# Extracted text
GRGR3: Discussion Opener for Section 3

Craig Clark CLARK at SHEPFS2.UND.AC.ZA
Wed Oct 23 11:23:51 CDT 1996


Murthy Yenamandra writes:
> Both touch on something that I was struggling to say in my previous
> posts, but didn't manage to. It is that nice progression of the
> Situation in V->COL49->GR->Vineland: inkling of the other, proto-Them ->
> "Do They exist or am I imagining this whole thing?" -> "Well, here They
> are and what do We do about it?" -> "Hey, whose side are We on?"
> (Of course, we'll ignore the majority(?) opinion on this list that
> Vineland is a senile aberration from the Master and that COL49 contains
> all :-))
 
> The irony of the situation is that once the "system" is in place, you
> don't need all-powerful hands, visible or invisible, to control the
> proceedings. We are at the point where we don't exactly resist, but
> lend our own hands and make up the great 'invisible hand'. Even in GR,
> one can see the cooptation in progress - Prentice craving Their
> approval even while wondering why he wants it, Roger cooperating with
> Pointsman and unsure about the reasons why he does. The painful fact is
> that each one of Us would go over to Their side when we're offered that
> exact thing that we crave and They know what our innermost fantasies are
> - in fact, in spite of our illusion that We are separate from Them,
> aren't We on the same side?

This is of course exactly what happens to the Counterforce, isn't it? 
I don't have the full text to hand, but this excerpt is from much later in 
the novel, just as Roger Mexico and Pig Bodine are about to upset some 
dinner guests:
    "They [the Counterforce] are as schizoid, as double-minded in the 
      massive presence of money, as any of the rest of us, and that's the
      hard fact... We do know what's going on, and we let it go on.

# Collected data
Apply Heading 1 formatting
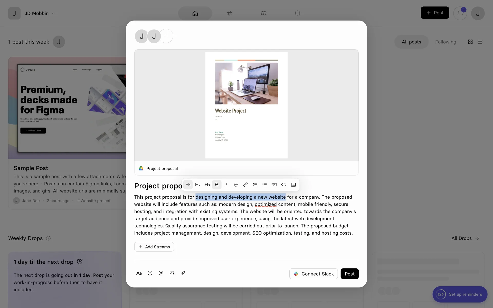 tap(188, 185)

# Tasks for this exercise
**a.** Can you copy the GRGR3 discussion opener word for word, starting at "This is of course" and ending at "let it go on."?
**b.** Could you carry on the GRGR3 discussion opener from where it stops?

# Task responses
**a.**
This is of course exactly what happens to the Counterforce, isn't it? 
I don't have the full text to hand, but this excerpt is from much later in 
the novel, just as Roger Mexico and Pig Bodine are about to upset some 
dinner guests:
    "They [the Counterforce] are as schizoid, as double-minded in the 
      massive presence of money, as any of the rest of us, and that's the
      hard fact... We do know what's going on, and we let it go on.

**b.**
      As long as we can see them, stare at them, those massively monied, 
      once in a  while. As long as they allow us a glimpse, however rarely. 
      We need that. And how they know it... which is worse: living on as 
      Their pet, or death? It is not a question he has ever imaginbed 
      himself asking seriously. It has come by surprise, but there's no 
      sending it away now, he really does have to decide, and soon enough, 
      plausibly soon, to feel the terror in his bowels. Terror he cannot 
      think away. He has to choose between his life and his death. Letting 
      it sit for a while is no compromise, but a decision to live, on Their 
      terms..."

The failure of the Counterforce - who decide, for the most part, to 
live on as Their pets - is probably the single bleakest concept in 
the entire novel, but I think it's a crucial bridge to _Vinelands_, 
in which the Counterforce lives on as Their freakshow, jumping through 
plate-glass windows to qualify for government grants.

All this stuff is of singular relevance to what's happening in South 
Africa, by the way, foax. Take a popular liberation movement with 
strong socialist leanings and put them in power and guess what 
happens? They vote themselves massive salary increases, acquire lots 
of fast cars and big houses, and abandon the essentially socialist 
Reconstruction and Development Plan with which they campaigned for 
office in 1994 in favour of promoting Big Business which will trickle 
wealth down to the poor. A recent newspaper caricature which depicted 
our Minister of Finance, Trevor Manuel, as Maggie Thatcher, was about 
right - Manuel's economic policies would have done Maggot Hatcher or 
Ronald Ray Gun proud.

Craig Clark

"Living inside the system is like driving across
the countryside in a bus driven by a maniac bent
on suicide."
   - Thomas Pynchon, "Gravity's Rainbow"

Craig Clark

"Living inside the system is like driving across
the countryside in a bus driven by a maniac bent
on suicide."
   - Thomas Pynchon, "Gravity's Rainbow"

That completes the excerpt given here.